¿Reconoces tu dignidad? Nuestra vida ha de ser un ejemplo frente a otros; ha de ser una imitación de la vida de los santos, esas personas que; iluminados por el Espíritu Santo, buscaban asemejarse a la vida de Cristo. Porque en estos últimos, el Espíritu que moraba en ellos y le guiaba.
Si nosotros queremos vivir según el Espíritu, que es en Jesús, a nosotros también nos conducirá; nos alejará de toda tentación, nos alejará del pecado y todo lo que va en contra de nuestra nueva condición.
Ahora, que participamos de la naturaleza divina, que en nuestra vida está Cristo, Nuestro Señor, no nos degeneremos retrocediendo para volver a la bajeza de nuestra vida del pasado. Recordemos que hemos sido arrancados de las tinieblas y de su poder ejercido en nosotros, para ser trasladado a la luz de la paz y la Verdad; para estar con Dios.
Con estas palabras comenzamos una nueva etapa y que es la de que formamos parte del cuerpo del cristianismo, en donde Jesús Cristo es su Cabeza.

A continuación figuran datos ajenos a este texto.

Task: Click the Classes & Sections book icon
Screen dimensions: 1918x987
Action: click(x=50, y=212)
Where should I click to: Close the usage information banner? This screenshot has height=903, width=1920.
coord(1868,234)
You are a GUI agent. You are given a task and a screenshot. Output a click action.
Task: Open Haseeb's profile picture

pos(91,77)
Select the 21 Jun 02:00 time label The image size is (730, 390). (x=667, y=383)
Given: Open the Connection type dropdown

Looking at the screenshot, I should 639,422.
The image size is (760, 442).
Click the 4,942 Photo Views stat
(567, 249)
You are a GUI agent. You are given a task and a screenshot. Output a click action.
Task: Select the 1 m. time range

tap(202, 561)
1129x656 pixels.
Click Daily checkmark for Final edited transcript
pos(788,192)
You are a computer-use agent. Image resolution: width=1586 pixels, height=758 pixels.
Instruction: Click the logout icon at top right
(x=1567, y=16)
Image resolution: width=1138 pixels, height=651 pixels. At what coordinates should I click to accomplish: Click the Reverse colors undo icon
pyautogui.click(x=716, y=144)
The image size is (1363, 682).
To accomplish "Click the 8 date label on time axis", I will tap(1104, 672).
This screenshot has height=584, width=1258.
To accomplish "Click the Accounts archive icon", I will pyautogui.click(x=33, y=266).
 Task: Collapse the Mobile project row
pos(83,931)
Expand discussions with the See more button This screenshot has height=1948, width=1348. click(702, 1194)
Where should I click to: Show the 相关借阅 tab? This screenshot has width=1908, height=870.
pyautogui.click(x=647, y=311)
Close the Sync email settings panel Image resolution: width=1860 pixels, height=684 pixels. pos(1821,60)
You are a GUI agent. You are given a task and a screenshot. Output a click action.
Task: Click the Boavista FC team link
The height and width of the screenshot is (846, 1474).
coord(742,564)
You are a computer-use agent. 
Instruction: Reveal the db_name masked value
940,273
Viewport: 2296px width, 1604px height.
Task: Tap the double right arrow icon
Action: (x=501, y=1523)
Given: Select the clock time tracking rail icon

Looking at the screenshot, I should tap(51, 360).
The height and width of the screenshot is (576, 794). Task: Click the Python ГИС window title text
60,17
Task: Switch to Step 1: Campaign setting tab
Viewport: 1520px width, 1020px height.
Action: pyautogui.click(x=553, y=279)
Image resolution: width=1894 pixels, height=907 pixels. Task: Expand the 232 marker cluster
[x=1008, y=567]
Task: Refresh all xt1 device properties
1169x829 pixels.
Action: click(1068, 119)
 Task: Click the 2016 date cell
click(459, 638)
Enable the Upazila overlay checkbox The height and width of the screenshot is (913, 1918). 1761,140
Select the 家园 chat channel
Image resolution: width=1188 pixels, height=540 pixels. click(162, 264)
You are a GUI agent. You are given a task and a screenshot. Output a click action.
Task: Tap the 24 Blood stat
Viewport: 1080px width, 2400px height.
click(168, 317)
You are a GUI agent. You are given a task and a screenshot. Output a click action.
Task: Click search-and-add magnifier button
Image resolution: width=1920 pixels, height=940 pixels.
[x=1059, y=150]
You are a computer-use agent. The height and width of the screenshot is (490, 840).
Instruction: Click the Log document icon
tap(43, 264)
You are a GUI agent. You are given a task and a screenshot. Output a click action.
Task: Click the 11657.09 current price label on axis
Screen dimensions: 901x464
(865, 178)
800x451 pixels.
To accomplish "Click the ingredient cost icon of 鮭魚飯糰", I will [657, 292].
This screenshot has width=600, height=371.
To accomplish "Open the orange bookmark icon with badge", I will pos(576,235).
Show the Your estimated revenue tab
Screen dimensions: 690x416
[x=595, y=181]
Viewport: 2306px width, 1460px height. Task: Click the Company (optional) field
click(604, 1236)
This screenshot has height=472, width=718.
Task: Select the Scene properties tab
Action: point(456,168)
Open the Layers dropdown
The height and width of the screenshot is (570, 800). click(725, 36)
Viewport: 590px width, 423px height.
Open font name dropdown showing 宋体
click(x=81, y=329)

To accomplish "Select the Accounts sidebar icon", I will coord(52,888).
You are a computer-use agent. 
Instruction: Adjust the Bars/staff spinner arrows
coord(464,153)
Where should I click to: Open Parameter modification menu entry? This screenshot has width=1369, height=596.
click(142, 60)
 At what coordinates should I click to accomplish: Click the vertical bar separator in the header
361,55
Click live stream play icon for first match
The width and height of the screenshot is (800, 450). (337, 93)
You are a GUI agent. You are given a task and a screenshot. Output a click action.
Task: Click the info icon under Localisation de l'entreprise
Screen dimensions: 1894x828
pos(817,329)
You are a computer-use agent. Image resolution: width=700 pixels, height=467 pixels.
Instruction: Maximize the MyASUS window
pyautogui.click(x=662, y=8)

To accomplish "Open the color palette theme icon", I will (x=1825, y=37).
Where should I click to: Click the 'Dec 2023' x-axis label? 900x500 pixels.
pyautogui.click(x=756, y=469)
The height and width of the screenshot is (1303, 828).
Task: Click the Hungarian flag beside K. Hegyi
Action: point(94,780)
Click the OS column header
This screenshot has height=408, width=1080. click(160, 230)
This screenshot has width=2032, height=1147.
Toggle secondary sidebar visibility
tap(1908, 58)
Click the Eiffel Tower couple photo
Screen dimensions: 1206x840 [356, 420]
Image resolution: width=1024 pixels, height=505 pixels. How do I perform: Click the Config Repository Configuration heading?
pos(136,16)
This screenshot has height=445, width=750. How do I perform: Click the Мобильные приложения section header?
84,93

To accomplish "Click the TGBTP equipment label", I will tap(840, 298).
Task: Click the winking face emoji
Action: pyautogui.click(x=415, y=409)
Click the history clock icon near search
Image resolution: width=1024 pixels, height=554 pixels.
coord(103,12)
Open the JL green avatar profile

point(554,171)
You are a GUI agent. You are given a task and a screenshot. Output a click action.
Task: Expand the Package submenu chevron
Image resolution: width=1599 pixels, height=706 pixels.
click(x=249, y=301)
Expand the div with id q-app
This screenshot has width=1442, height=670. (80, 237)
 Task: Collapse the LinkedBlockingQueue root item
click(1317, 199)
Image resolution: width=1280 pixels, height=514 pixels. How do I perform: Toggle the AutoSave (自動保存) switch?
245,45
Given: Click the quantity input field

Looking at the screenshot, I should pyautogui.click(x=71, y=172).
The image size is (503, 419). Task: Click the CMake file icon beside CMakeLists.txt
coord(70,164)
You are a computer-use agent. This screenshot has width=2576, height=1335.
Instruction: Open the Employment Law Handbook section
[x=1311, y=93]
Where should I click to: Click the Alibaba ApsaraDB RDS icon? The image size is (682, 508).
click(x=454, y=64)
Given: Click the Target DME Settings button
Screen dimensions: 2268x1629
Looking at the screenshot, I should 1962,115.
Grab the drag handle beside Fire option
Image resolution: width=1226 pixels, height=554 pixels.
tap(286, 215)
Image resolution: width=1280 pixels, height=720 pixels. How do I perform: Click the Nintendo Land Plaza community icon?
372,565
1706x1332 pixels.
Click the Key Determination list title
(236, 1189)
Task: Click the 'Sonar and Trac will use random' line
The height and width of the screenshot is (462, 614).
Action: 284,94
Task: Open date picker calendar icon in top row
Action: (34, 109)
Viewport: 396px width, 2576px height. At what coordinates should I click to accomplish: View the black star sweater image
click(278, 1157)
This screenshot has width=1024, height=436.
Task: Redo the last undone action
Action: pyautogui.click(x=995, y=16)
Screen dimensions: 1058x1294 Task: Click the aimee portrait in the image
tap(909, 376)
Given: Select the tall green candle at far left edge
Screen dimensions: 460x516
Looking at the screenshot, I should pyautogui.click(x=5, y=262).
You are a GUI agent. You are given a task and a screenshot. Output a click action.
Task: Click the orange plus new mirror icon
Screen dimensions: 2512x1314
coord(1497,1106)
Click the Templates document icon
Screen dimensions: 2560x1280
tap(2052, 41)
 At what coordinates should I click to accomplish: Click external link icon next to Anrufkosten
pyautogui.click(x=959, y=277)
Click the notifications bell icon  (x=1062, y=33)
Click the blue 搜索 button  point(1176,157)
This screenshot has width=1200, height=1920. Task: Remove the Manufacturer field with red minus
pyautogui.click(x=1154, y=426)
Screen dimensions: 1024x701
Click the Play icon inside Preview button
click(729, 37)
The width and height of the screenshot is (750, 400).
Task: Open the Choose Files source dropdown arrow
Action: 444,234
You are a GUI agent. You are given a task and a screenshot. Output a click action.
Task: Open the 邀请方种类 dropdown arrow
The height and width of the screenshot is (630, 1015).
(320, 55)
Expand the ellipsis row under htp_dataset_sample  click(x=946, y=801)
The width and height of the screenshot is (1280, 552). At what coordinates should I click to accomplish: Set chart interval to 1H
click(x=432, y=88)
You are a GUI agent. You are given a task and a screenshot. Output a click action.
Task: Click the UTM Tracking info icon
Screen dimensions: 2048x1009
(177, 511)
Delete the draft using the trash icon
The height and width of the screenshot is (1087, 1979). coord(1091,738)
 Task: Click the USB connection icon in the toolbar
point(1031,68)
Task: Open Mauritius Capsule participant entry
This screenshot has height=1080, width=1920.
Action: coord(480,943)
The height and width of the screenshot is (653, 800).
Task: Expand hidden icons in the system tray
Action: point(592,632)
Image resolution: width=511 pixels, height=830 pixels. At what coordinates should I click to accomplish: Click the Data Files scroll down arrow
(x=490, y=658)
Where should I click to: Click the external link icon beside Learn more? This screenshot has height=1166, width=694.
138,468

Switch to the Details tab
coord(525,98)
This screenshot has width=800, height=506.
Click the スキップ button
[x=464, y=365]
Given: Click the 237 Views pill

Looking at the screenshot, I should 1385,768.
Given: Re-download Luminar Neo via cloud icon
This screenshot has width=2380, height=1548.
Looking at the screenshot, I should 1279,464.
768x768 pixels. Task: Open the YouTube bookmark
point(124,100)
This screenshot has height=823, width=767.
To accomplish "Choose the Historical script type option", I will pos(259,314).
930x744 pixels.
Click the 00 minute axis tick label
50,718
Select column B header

Con fe, pidamos al Espíritu Santo que sea un dulce Huésped de nuestra alma y que sea nuestro propósito que viva a gusto en nosotros. Que limpie nuestros ojos y purifique al corazón para que, con fe, veamos a las personas con caridad y las amemos en Cristo en el corazón. Aborrezcamos todo lo que oscurece y valoremos todo lo que Él valora, sin oponernos para que se haga su voluntad, ya sea aquí en la tierra, y también en el cielo.
Desde la ciudad de Campana (Buenos Aires), recibe un saludo, y mi deseo de que la vida te sonría y permita que prosperes en todo, derramando sobre ti, Salud, Paz, Amor, y mucha prosperidad.